▶ Extrait choisi
____________

Autre pan du chantier d'assainissement en cours, le CPLD milite pour que les soignants employés à plein temps par une équipe soient titulaires au moins d'une capacité en médecine du sport, voire d'un diplôme d'études spécialisées. «L'objectif est de contrecarrer les clubs qui ont parfois tendance à employer de jeunes médecins inexpérimentés ou manquant de confiance en eux pour mieux pouvoir exercer leur pression», décrypte Éric Joussellin.
«A terme, espère Michel Rieu, conseiller scientifique au CPLD, la création d'une direction médicale nationale au côté de la DTN permettra peut-être de clarifier le secteur une bonne fois pour toutes et d'assainir la galaxie anarchique de pseudo-médecins, préparateurs physiques et autres docteurs en biologie qui gravitent dans l'orbite de certains athlètes.»
L'obstacle du secret médical.
Liés par ce principe dont l'ordre des médecins refuse pour l'heure tout aménagement, les praticiens experts remarquant une anomalie dans les bilans ou les résultats d'un athlète ne peuvent pour l'instant alerter ni son entraîneur, ni son cadre dirigeant, ni même directement le médecin de sa fédération. «La seule option est alors d'informer, comme la loi l'y oblige, l'antenne médicale de prévention et de lutte contre le dopage désormais présente dans chaque région pour venir en aide aux sportifs dopés», précise Bruno Sesboue, président de la Société française de médecine du sport. En pratique, cette injonction n'est que très peu respectée.
De fait, la loi du silence fait encore obstacle non seulement à la lutte contre le trafic de produits illicites mais aussi à la protection du sportif. Aussi les autorités envisagent-elles de trouver un nouvel équilibre acceptable par l'ensemble des professions médicales. «Afin de renforcer les prérogatives des soignants, nous pourrions par exemple leur donner à l'avenir la possibilité d'émettre des certificats d'inaptitude au sport, propose Michel Rieu. Ce document présenterait l'avantage de mettre le coureur à l'abri du danger auquel il s'expose inconsciemment, sans pour autant livrer au public la nature du diagnostic, comme les médecins du travail ont d'ores et déjà la possibilité de le faire.»

____________

▶ Action demandée
Dans l'extrait, quel poste occupe Bruno Sesboue ?

▶ Données brutes
____________

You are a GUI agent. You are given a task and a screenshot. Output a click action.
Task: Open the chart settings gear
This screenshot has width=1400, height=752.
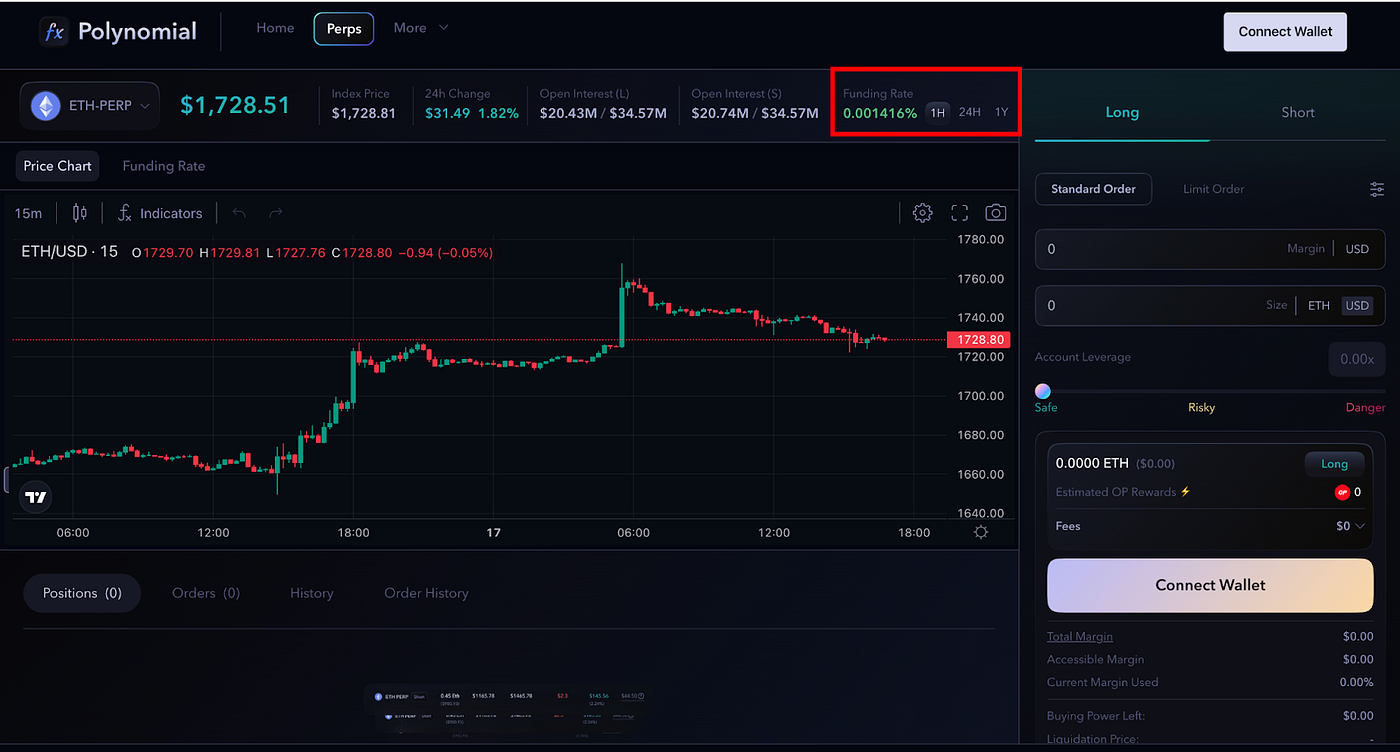[922, 212]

____________

▶ Exercice terminé
Il est président de la Société française de médecine du sport.